● **EXERCISE REQUIREMENTS**: Go through the lines below and copy any that hold the string "Colorado".

Stored data entries

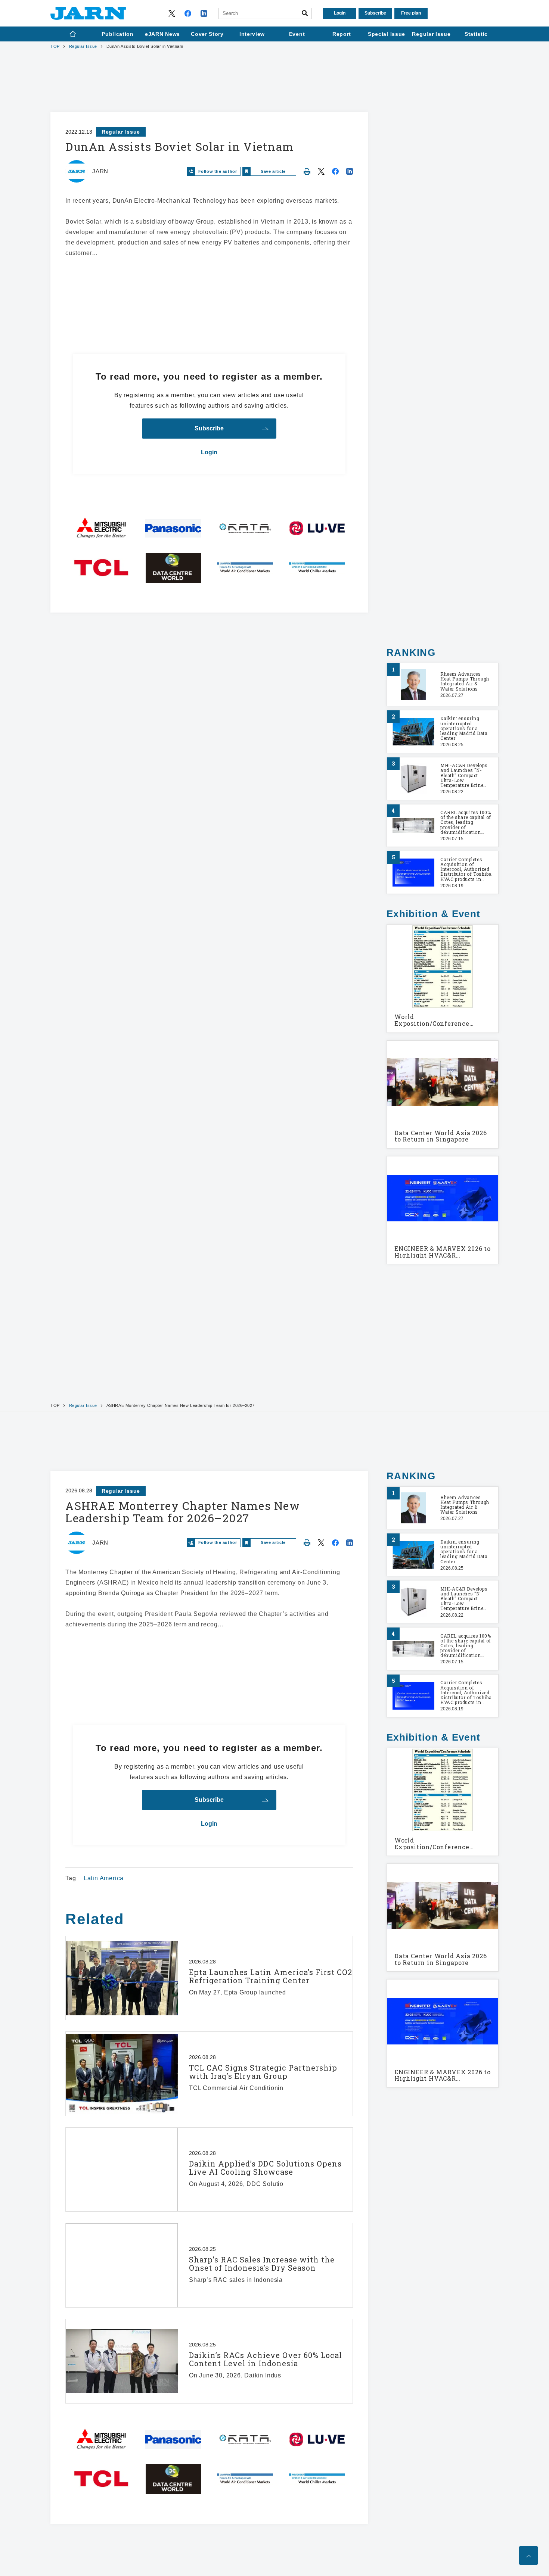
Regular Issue (83, 46)
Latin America (104, 1878)
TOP (55, 46)
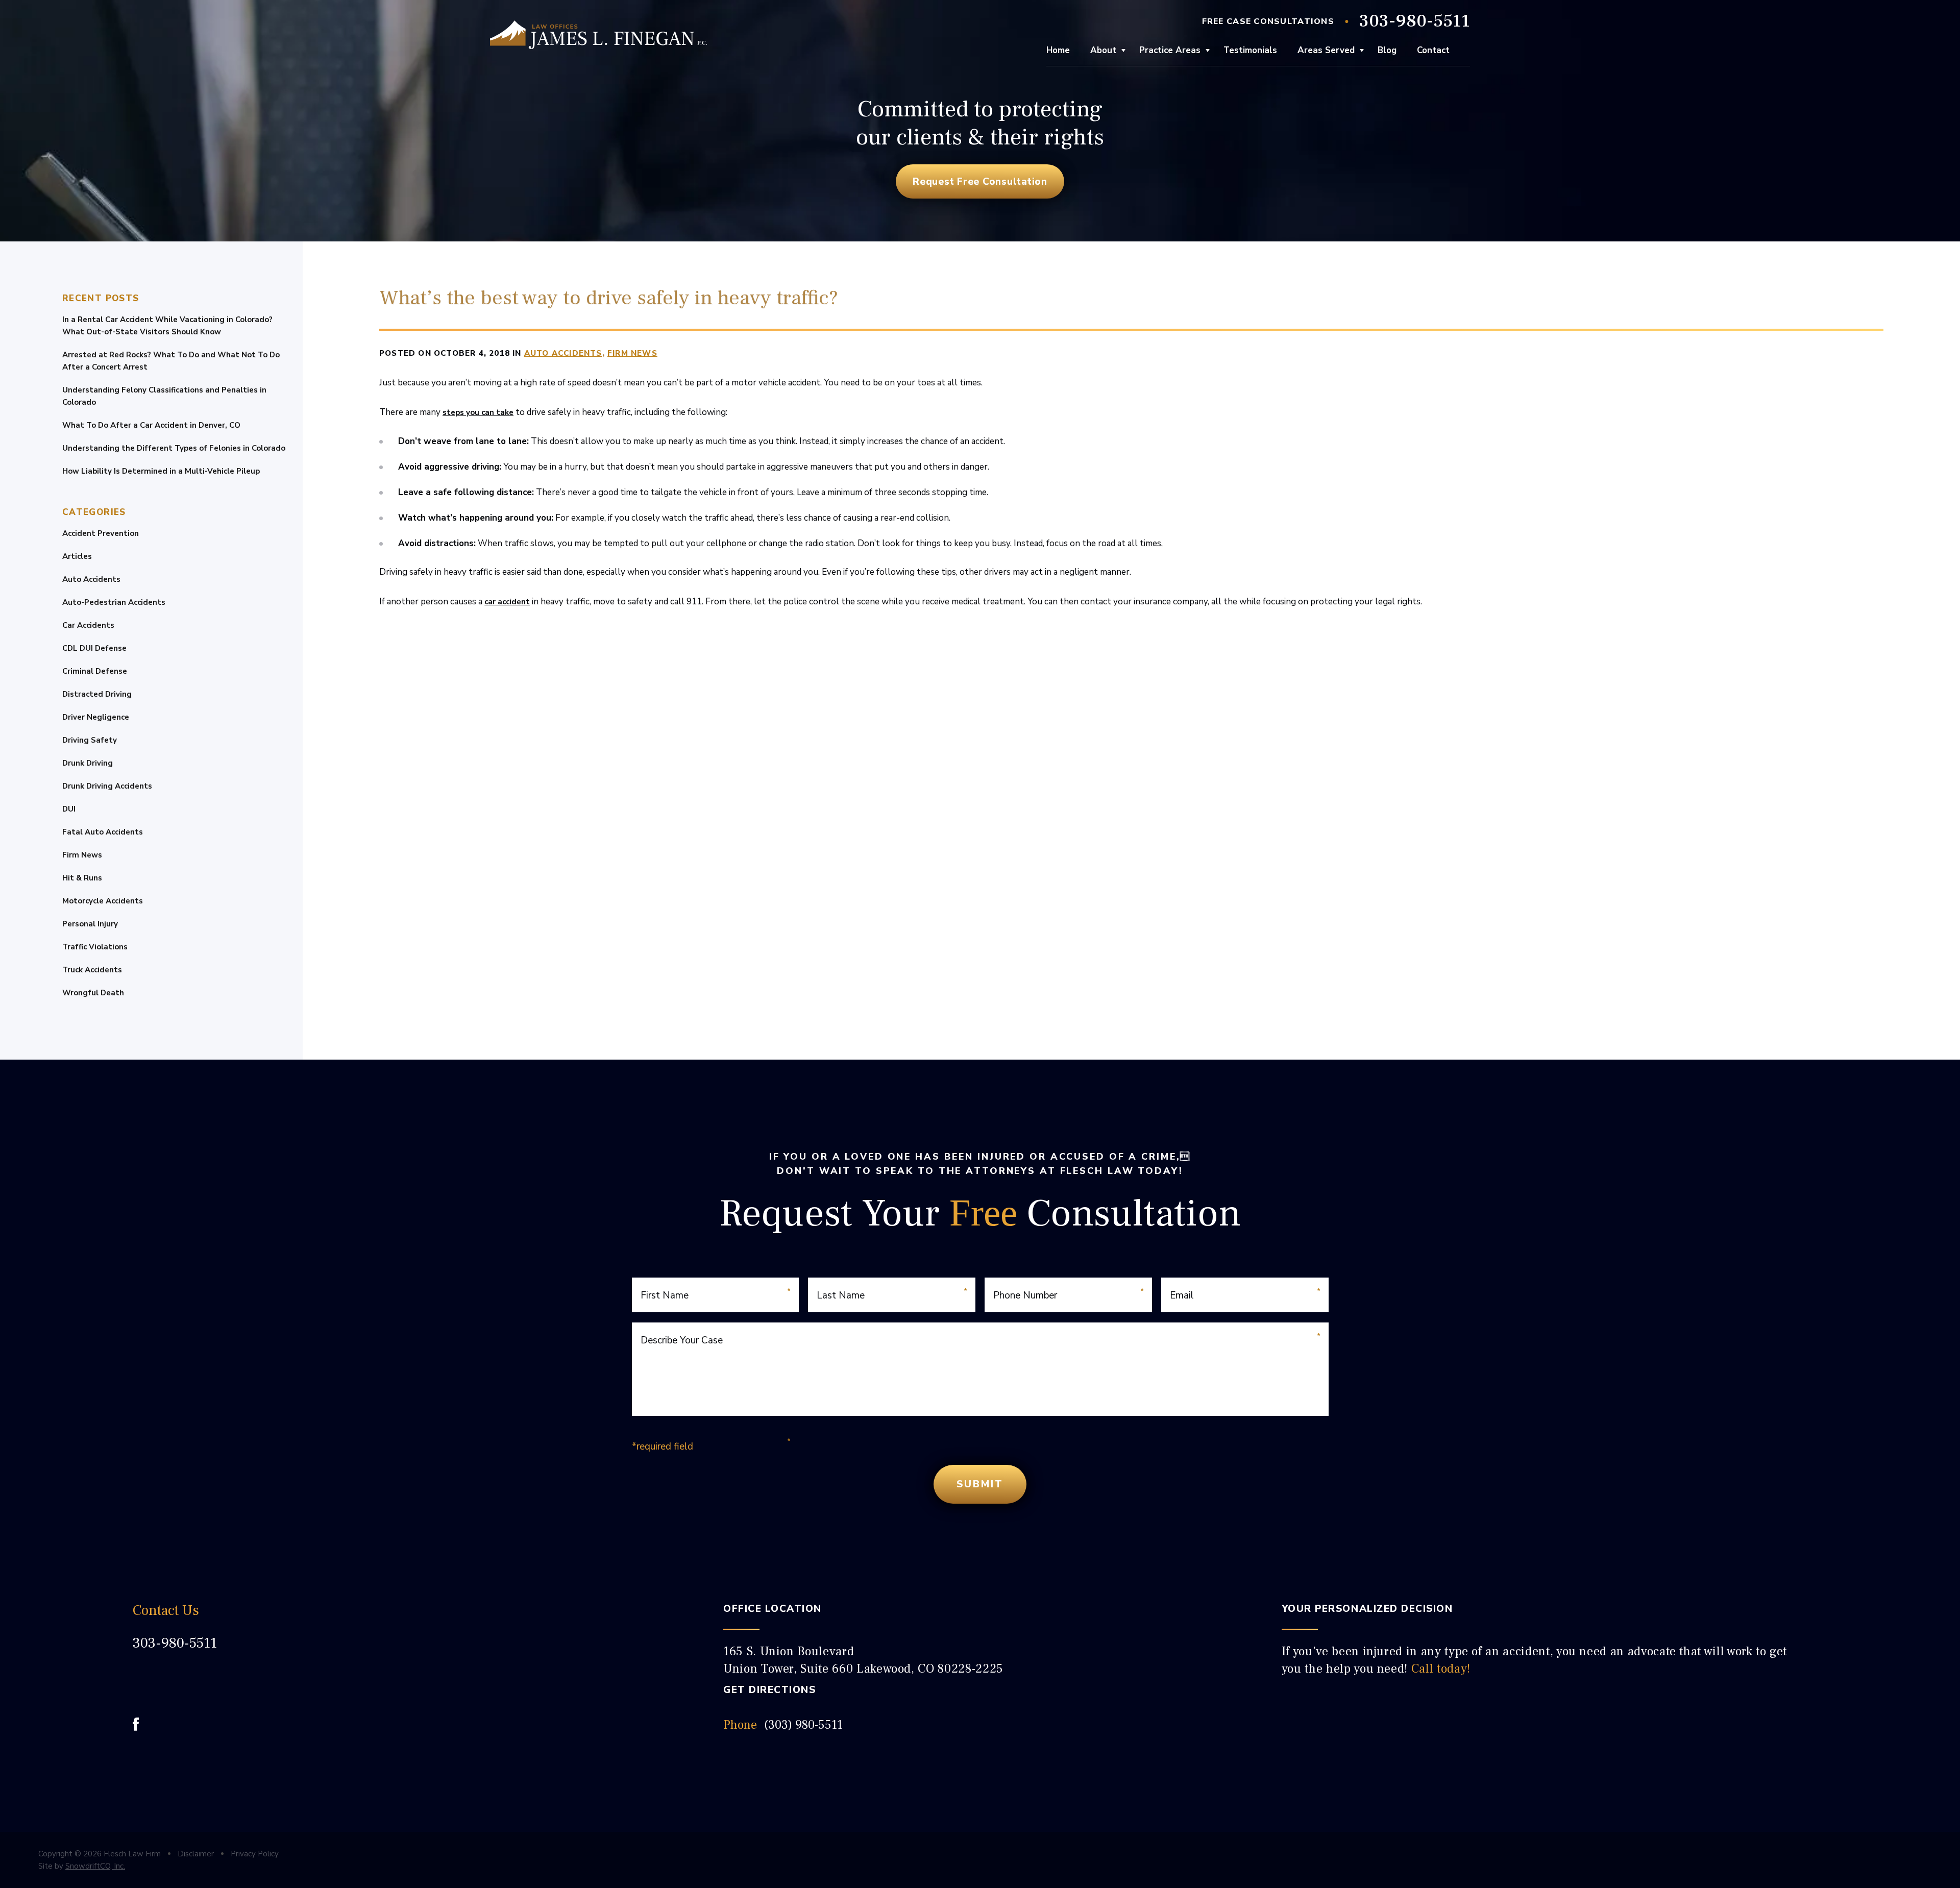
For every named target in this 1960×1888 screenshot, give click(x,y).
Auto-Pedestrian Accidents (113, 602)
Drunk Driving (87, 763)
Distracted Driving (97, 694)
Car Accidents (88, 625)
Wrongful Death (93, 993)
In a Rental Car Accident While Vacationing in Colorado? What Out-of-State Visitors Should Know (167, 325)
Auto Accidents (91, 579)
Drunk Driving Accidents (107, 786)
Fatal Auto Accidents (102, 832)
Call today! (1441, 1669)
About (1103, 50)
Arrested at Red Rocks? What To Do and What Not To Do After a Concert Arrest (171, 361)
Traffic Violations (95, 947)
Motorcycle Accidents (102, 901)
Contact (1433, 50)
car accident (507, 602)
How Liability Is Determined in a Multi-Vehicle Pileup (161, 471)
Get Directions (769, 1690)
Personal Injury (90, 924)
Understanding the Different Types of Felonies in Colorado (173, 448)
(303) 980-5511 (803, 1725)
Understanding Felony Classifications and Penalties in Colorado (164, 396)
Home (1058, 50)
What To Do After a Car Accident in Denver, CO (151, 425)
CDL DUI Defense (94, 648)
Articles (77, 556)
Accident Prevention (100, 533)
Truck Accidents (92, 970)
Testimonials (1250, 50)
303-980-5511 (1414, 21)
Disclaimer (196, 1854)
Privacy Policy (255, 1854)
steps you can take (478, 412)
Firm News (82, 855)
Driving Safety (89, 740)
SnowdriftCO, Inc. (95, 1866)
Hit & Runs (82, 878)
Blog (1387, 50)
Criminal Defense (94, 671)
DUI (69, 809)
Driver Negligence (95, 717)
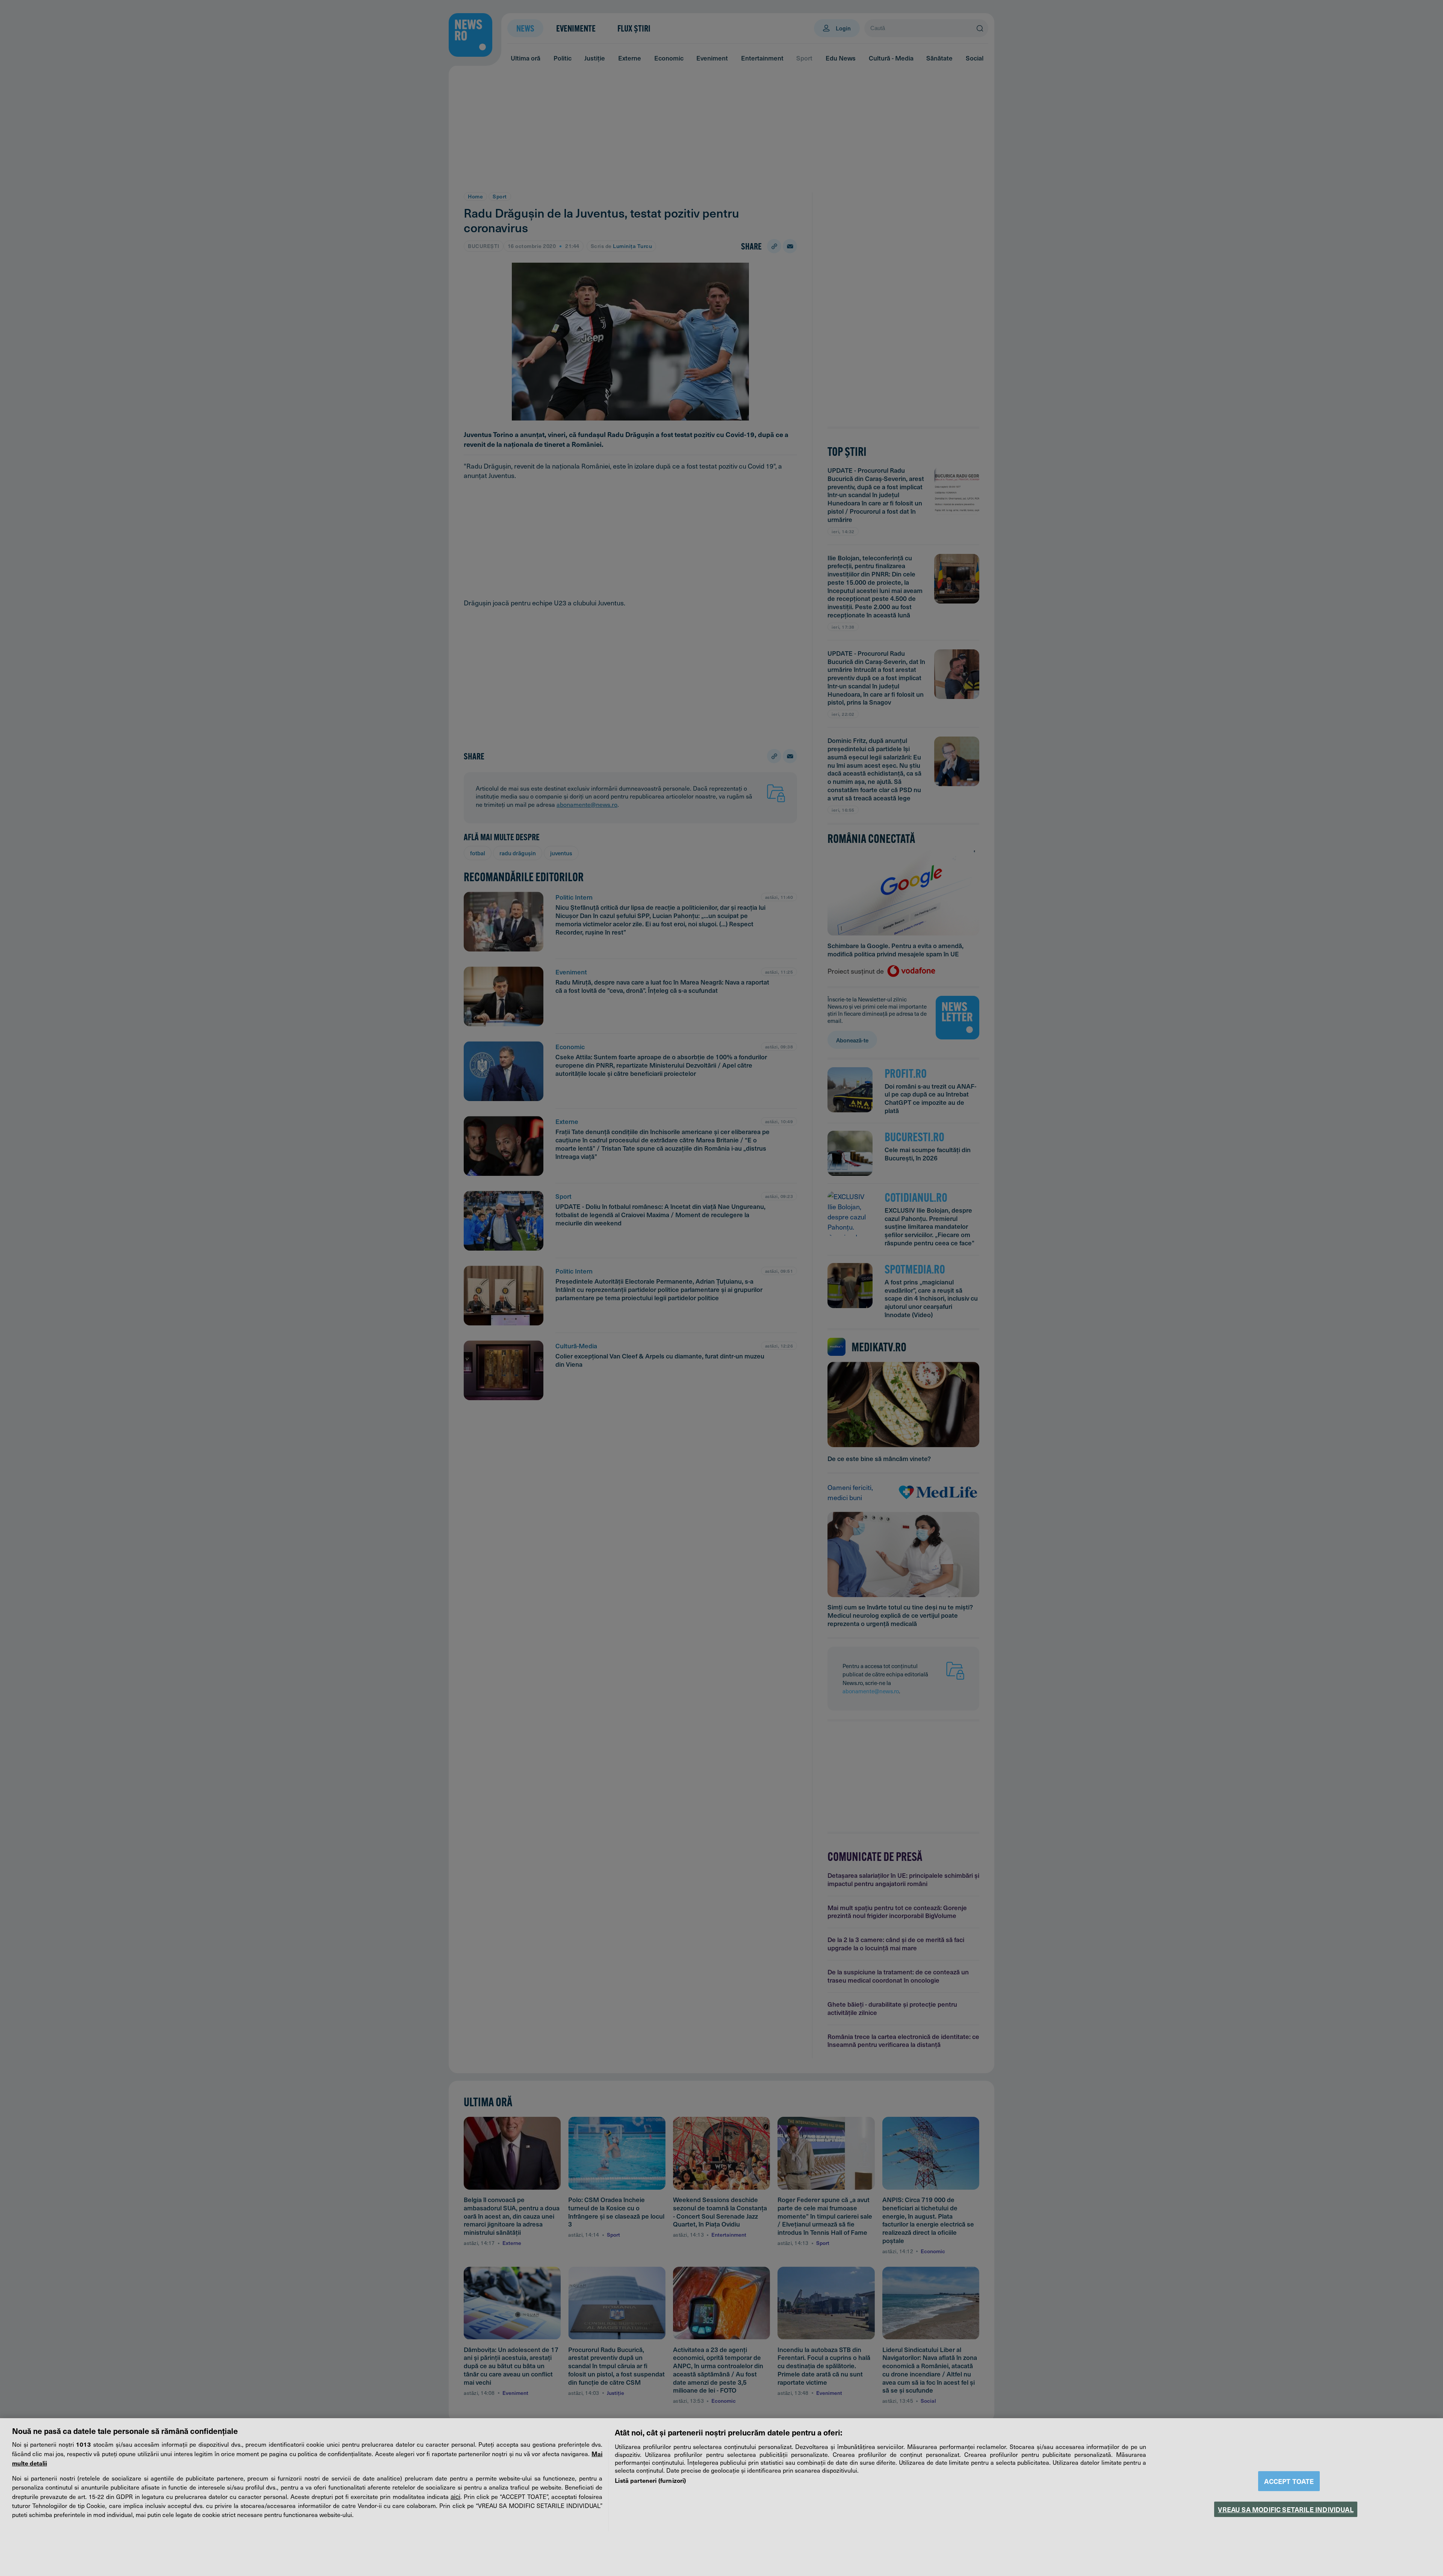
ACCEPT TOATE (1289, 2481)
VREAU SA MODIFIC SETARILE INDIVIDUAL (1285, 2509)
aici (455, 2496)
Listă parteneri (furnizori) (650, 2480)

● **RESPONSE AREA**:
In a Rental Car Accident While Vacationing in Colorado? What Out-of-State Visitors Should Know (167, 325)
Understanding the Different Types of Felonies in Colorado (173, 448)
Understanding Felony Classifications and Penalties in Colorado (164, 396)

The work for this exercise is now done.